== Provided entries ==
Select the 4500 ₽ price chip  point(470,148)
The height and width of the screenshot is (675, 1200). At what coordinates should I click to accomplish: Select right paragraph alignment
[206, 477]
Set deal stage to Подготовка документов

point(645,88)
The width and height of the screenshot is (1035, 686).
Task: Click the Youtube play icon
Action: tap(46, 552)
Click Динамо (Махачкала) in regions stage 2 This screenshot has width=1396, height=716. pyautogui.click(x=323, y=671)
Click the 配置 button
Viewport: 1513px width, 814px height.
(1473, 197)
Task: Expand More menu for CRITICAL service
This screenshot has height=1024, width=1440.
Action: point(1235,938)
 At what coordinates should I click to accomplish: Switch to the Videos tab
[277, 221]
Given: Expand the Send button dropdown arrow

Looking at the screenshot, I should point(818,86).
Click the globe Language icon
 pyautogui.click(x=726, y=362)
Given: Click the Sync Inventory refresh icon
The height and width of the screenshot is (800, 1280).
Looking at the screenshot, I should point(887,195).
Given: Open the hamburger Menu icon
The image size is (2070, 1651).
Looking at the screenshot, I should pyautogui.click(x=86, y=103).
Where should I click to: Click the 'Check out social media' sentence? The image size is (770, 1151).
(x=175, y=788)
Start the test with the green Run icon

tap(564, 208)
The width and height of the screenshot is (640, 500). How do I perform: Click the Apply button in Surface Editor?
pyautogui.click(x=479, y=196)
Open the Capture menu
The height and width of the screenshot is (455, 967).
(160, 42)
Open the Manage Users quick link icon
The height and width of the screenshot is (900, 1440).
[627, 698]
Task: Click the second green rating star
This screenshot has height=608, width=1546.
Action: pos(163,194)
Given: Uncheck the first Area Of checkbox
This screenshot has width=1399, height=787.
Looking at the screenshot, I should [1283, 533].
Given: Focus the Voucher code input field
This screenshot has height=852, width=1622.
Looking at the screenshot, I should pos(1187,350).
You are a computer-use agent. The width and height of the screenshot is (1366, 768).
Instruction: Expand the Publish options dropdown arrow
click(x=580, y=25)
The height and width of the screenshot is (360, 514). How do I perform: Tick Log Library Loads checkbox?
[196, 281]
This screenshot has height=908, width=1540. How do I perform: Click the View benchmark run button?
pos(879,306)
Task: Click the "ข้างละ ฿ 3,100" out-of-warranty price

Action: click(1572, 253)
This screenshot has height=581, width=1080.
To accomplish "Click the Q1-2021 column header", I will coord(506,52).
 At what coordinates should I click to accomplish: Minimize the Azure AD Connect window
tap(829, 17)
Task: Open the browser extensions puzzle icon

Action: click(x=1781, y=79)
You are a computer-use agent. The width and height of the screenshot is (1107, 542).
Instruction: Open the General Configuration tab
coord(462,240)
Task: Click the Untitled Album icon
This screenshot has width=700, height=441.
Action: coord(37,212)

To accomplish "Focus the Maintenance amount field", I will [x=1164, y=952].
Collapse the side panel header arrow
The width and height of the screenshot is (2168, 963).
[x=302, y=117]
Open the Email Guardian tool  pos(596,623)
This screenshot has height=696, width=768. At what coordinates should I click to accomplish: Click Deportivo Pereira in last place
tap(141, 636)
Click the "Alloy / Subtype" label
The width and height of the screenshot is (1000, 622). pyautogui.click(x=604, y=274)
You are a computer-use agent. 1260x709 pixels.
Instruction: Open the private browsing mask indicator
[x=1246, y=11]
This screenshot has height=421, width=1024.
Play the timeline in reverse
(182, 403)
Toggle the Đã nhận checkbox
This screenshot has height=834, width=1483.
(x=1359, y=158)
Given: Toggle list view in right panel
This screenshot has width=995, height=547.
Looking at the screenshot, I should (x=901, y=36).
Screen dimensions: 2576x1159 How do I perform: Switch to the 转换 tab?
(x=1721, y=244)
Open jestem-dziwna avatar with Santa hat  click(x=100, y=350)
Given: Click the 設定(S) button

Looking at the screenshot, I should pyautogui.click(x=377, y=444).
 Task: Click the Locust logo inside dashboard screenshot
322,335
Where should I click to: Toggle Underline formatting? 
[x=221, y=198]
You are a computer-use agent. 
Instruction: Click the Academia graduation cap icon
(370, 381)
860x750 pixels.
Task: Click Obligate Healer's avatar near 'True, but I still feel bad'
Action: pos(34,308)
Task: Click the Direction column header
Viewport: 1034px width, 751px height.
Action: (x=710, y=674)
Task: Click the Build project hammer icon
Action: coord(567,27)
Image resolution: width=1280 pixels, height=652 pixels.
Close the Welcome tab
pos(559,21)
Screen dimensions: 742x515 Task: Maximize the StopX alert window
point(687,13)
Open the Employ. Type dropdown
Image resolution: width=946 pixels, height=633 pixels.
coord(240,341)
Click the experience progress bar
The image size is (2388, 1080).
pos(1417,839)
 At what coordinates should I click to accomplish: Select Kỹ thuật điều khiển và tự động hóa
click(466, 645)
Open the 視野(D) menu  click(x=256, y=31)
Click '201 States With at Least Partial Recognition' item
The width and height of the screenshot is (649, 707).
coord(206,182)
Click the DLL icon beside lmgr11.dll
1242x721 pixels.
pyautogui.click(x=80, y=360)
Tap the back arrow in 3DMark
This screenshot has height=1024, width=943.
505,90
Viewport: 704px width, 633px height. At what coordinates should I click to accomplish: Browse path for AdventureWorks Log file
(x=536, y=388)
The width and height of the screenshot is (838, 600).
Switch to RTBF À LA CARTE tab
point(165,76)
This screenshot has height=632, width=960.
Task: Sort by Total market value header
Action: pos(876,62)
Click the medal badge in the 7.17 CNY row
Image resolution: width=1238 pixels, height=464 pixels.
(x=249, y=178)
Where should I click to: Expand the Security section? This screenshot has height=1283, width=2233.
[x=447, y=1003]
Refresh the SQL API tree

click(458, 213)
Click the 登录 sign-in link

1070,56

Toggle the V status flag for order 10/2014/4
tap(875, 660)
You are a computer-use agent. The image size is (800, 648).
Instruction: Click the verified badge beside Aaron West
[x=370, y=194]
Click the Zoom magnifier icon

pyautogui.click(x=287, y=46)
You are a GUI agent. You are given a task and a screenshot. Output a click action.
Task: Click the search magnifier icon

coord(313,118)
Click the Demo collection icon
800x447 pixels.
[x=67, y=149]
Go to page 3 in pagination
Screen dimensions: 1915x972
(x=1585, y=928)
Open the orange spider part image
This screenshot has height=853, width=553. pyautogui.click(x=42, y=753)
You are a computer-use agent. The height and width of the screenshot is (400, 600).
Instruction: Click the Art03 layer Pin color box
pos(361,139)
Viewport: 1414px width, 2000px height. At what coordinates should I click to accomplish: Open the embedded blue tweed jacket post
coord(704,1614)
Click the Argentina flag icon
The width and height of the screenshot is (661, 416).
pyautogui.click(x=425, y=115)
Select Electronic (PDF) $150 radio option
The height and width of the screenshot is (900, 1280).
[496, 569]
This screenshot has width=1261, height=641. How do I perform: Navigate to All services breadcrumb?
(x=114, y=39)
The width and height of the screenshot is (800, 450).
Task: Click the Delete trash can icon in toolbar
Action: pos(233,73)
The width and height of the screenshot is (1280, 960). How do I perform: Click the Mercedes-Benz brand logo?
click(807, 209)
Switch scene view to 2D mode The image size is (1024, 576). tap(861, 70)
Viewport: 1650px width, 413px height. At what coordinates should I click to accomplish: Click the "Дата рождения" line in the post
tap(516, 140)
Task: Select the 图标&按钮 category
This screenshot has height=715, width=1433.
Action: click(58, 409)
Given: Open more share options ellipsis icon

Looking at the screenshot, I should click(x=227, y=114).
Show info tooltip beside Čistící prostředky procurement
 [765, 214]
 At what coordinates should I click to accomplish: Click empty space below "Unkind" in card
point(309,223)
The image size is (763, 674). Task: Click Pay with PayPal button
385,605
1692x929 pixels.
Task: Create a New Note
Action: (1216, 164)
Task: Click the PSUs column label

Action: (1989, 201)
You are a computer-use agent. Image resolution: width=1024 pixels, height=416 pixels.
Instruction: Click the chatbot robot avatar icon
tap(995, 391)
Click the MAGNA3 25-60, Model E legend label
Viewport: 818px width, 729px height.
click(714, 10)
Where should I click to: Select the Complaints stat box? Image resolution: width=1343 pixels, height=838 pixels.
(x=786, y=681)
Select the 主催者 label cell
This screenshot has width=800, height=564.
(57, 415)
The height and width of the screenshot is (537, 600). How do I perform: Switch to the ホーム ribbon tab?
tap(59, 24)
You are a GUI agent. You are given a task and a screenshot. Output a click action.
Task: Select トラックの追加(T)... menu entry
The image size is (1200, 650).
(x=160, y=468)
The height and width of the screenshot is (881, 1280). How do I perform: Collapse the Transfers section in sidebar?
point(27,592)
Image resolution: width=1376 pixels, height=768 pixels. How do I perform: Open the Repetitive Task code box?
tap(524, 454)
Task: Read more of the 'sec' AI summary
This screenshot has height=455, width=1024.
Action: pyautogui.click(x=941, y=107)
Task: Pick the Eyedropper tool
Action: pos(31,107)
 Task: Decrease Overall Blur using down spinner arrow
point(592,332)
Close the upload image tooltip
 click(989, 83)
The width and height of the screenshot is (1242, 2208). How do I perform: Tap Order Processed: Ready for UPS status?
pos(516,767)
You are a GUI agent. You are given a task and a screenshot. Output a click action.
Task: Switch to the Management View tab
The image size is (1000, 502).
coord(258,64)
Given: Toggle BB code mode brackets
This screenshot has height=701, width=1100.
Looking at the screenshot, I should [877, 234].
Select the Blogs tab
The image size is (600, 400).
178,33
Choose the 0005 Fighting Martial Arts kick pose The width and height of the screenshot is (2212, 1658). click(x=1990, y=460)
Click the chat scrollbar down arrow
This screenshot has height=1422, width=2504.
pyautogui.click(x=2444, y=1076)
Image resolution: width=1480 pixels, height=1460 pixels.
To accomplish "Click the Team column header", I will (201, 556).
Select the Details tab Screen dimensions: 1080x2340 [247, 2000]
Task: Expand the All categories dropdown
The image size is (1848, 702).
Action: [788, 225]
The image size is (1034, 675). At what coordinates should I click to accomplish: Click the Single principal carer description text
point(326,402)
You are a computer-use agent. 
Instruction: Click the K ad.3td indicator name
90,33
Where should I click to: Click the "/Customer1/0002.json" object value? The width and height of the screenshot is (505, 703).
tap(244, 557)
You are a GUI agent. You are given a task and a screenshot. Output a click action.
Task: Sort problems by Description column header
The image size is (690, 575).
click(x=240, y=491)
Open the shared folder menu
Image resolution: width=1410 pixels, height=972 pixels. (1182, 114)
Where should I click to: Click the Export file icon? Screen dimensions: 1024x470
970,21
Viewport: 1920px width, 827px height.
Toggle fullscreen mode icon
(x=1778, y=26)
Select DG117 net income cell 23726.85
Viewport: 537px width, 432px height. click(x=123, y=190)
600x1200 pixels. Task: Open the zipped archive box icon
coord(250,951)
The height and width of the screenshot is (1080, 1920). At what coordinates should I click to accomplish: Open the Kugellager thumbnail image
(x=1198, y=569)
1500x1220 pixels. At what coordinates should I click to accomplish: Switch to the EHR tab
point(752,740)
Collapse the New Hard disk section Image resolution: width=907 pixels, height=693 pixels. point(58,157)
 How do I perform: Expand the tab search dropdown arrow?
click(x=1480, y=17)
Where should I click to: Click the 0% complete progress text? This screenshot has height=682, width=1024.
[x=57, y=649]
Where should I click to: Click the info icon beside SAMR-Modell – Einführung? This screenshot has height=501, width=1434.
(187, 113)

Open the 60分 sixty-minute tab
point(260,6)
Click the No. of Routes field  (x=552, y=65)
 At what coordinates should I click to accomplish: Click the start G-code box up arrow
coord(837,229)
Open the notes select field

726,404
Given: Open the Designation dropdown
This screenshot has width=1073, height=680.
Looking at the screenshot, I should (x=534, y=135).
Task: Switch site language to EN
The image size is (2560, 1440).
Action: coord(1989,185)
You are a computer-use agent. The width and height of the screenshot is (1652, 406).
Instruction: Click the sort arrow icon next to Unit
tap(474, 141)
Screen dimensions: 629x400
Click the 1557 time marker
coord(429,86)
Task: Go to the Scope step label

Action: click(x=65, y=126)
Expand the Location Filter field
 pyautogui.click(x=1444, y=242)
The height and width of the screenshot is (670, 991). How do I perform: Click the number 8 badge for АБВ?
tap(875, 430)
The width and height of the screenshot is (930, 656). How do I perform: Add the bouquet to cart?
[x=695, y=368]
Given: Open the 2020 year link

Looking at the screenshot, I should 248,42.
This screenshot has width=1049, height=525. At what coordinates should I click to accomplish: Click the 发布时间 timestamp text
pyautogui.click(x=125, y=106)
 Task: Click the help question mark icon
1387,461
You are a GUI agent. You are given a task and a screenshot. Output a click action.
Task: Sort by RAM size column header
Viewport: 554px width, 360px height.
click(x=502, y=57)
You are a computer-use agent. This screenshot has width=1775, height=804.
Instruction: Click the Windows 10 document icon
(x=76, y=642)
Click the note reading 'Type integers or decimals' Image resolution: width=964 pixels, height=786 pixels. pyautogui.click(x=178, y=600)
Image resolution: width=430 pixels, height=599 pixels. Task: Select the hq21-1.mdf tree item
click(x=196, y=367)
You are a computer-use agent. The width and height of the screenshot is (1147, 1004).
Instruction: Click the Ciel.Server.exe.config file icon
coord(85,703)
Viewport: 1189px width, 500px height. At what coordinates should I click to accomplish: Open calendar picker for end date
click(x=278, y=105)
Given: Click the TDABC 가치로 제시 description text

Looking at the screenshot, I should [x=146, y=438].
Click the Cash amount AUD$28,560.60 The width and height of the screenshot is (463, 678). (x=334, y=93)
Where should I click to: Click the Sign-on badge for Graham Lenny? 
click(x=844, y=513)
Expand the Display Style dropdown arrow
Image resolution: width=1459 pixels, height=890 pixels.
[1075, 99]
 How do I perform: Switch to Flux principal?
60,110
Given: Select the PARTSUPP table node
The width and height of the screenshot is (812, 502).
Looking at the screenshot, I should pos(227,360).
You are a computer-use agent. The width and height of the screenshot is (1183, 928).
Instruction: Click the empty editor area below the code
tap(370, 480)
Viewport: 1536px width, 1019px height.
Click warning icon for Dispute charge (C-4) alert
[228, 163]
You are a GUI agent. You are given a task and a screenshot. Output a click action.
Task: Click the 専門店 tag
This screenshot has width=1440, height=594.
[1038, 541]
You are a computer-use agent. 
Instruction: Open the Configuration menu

== What you need to do ==
The answer consists solely of the lines from the one containing "Task: Click the 専門店 tag" through the last line of the data above, reproduced exactly.

== Result of the task ==
Task: Click the 専門店 tag
This screenshot has width=1440, height=594.
[1038, 541]
You are a computer-use agent. 
Instruction: Open the Configuration menu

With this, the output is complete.